When I first started teaching, I worked in an independent boarding school. We had the most beautiful school library I have ever seen. It was the perfect breeding ground to create a love of reading, and I loved every minute I spent in there. Yet despite the idyllic setting and their typically amazing behaviour my year eight students suddenly turned into monsters during reading lessons.
Something, I decided, had to be done. Despite being dyslexic, I love reading. I always have. In fact if I can’t think of many things that I prefer to do. I was determined that somehow, even if it killed me this was a love that I would impart to my students. The problem was books are personal, just because I liked a book didn’t mean a student would.
So, I changed my tack. I no longer read books I wanted to read. I read everything. Everything that is that could possibly interest teenagers. I read literally 100s of books during my first few months there, and I started matching books to students. In fact, it became somewhat of a personal challenge. The more determined the student was that they didn’t want to read; the more determined I was to find a book that they would like. And, much to my delight it worked. Students started reading, and simultaneously they started trusting me. By the end of year eight they had all read a selection of teenage fiction, by the end of year nine every one of them read a full pre 1914 novel. What’s more, they enjoyed it.
Sometimes, we need to think beyond the box. We need to be able to do something different. It’s rare I teach the same book twice, for me, it just doesn’t work. Instead I like to look at my classes and find a book that I think they will enjoy, a book that will speak to them. Whatever the curriculum goal is, my personal one is that I want my students to learn to love books. I want to create a love of reading that will follow them through life.
That’s something that’s never been more important than with my current group. I like to read books that interest my students. I’m well aware that the reading level is well above that of some in the class – but I run other interventions simultaneously to tackle that. When I read to my class, above all I want to transport them to another place, provide them with escapism and joy. I want to introduce them to new language, new ideas, new worlds.

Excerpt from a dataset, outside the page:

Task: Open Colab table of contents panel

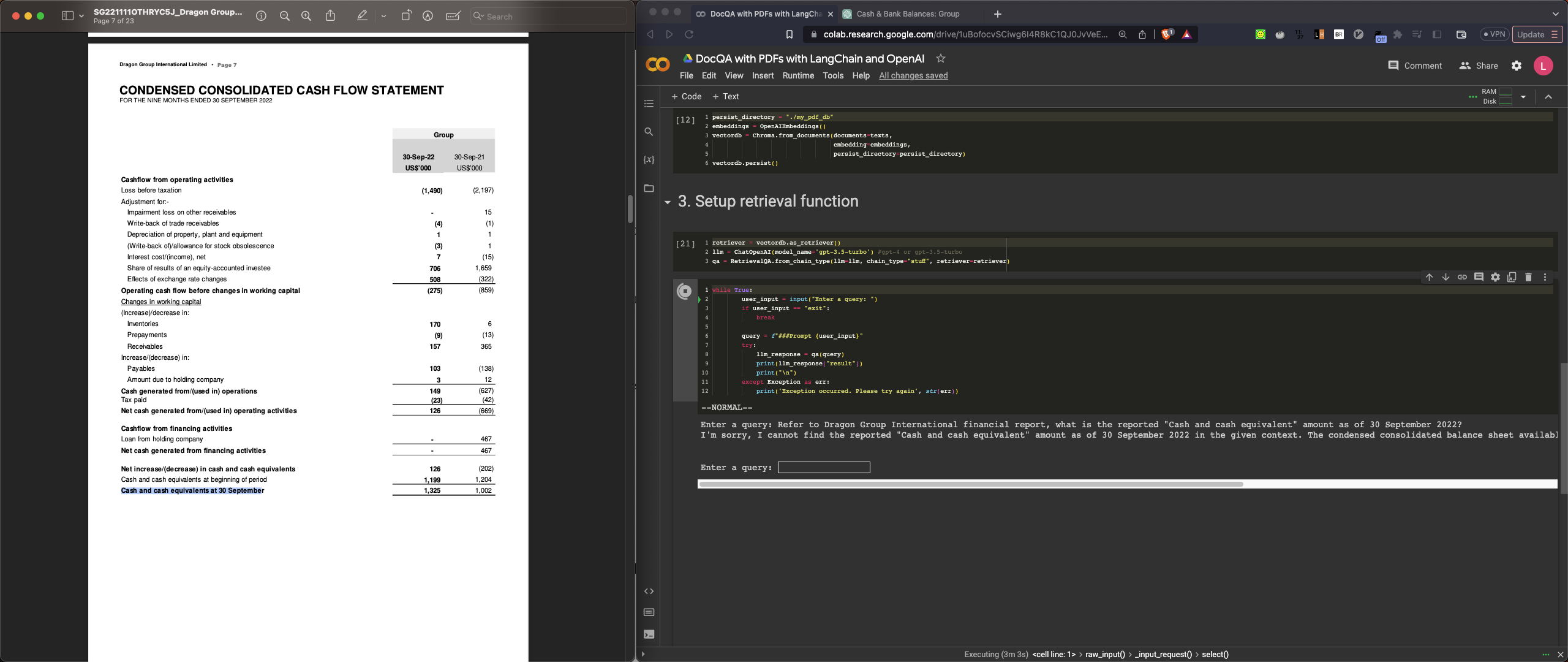Action: (649, 104)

Differentiation is important, but differentiation does not mean dumbing down. Done properly differentiation should provide challenge and excitement. You can enable your students to understand by acting parts out, by working through vocabulary, by scaffolding questioning. But you have to choose a book that will interest them, without an interesting text students will not want to understand. It’s a careful balance, but an important one. After all, how hard would you try to understand something you had no interest in?